Она смотрела на меня со страхом в глазах.
— Уходите, — повторила она. — Мы ничего не сказали, потому что все они гонятся за вами, словно псы. Даже если вы плохой человек, наш долг был сделать это для одного из наших братьев, но теперь больше нельзя.
— Почему? — спросил я. — Боитесь, что еще кого-то убью?
— Не боимся, — сказала она, — только вам придется уйти.
— Я заплатил вам до завтра.
— Теперь все по-другому, — сказала она. — Говорят, что ваш брат угрожал вам, но женщина-то, что вы убили, вам не угрожала, а вы взяли ее деньги, а сначала убили и изнасиловали.
Я рассмеялся. Убил и изнасиловал. Понятно, ведь я черномазый.
— Послушайте, — сказал я, — вы же прекрасно знаете, что пишут о неграх в этой стране. Не убивал я ее. Просто ударил кулаком, чтоб замолчала.
Она с тревогой смотрела на меня.
— Я тут уже три дня, — сказал я. — Если бы хоть какой риск был, вас бы уже разыскали, за три-то дня.
— Теперь по-серьезному ищут, — сказала она.
Меня это начинало раздражать. Она говорила ровным голосом, как если бы все, что я мог ей сказать, не имело никакого значения.

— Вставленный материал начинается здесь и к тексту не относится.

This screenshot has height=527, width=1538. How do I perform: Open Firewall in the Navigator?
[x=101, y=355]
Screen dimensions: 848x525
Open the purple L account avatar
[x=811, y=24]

— Ладно, — сказал я. — Съеду завтра вечером, как условились. Но, понятно, не советую вам что-либо затевать.
Видно, я слишком повысил голос, потому что послышались шаги ее мужа, тоже поднимавшегося наверх.
— Считаете, небось, что тридцати долларов в сутки за эту мерзкую конуру мало? — сказал я.

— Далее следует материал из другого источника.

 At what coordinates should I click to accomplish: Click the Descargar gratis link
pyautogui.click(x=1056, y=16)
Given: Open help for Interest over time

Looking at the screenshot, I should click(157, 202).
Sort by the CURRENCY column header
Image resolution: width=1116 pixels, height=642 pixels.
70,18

— Не в номере дело, — прошептала она. — Мы рискуем вашей жизнью и нашей свободой. Муж не хочет, чтобы вы тут оставались.
Тут вошел он сам. Он отводил глаза и остановился за женой,
— Покажите-ка газету, — сказал я.
— Слушайте, — сказал он, — мы сделали все, что могли, старина, но они стали ворошить квартал за кварталом, так что стало небезопасно, отнюдь не безопасно. Послушайте, старина, вам придется съехать из нашей гостиницы.
Я подошел к ним поближе. Она и не шевельнулась, а он слегка попятился.
— Хотел бы я взглянуть на газету, — сказал я.
И немедленно, она была нужна мне немедленно. Наверное, в газете написано о моей жене. Хозяин сделал шаг вперед, выхватил газету из рук жены и отпрыгнул к двери.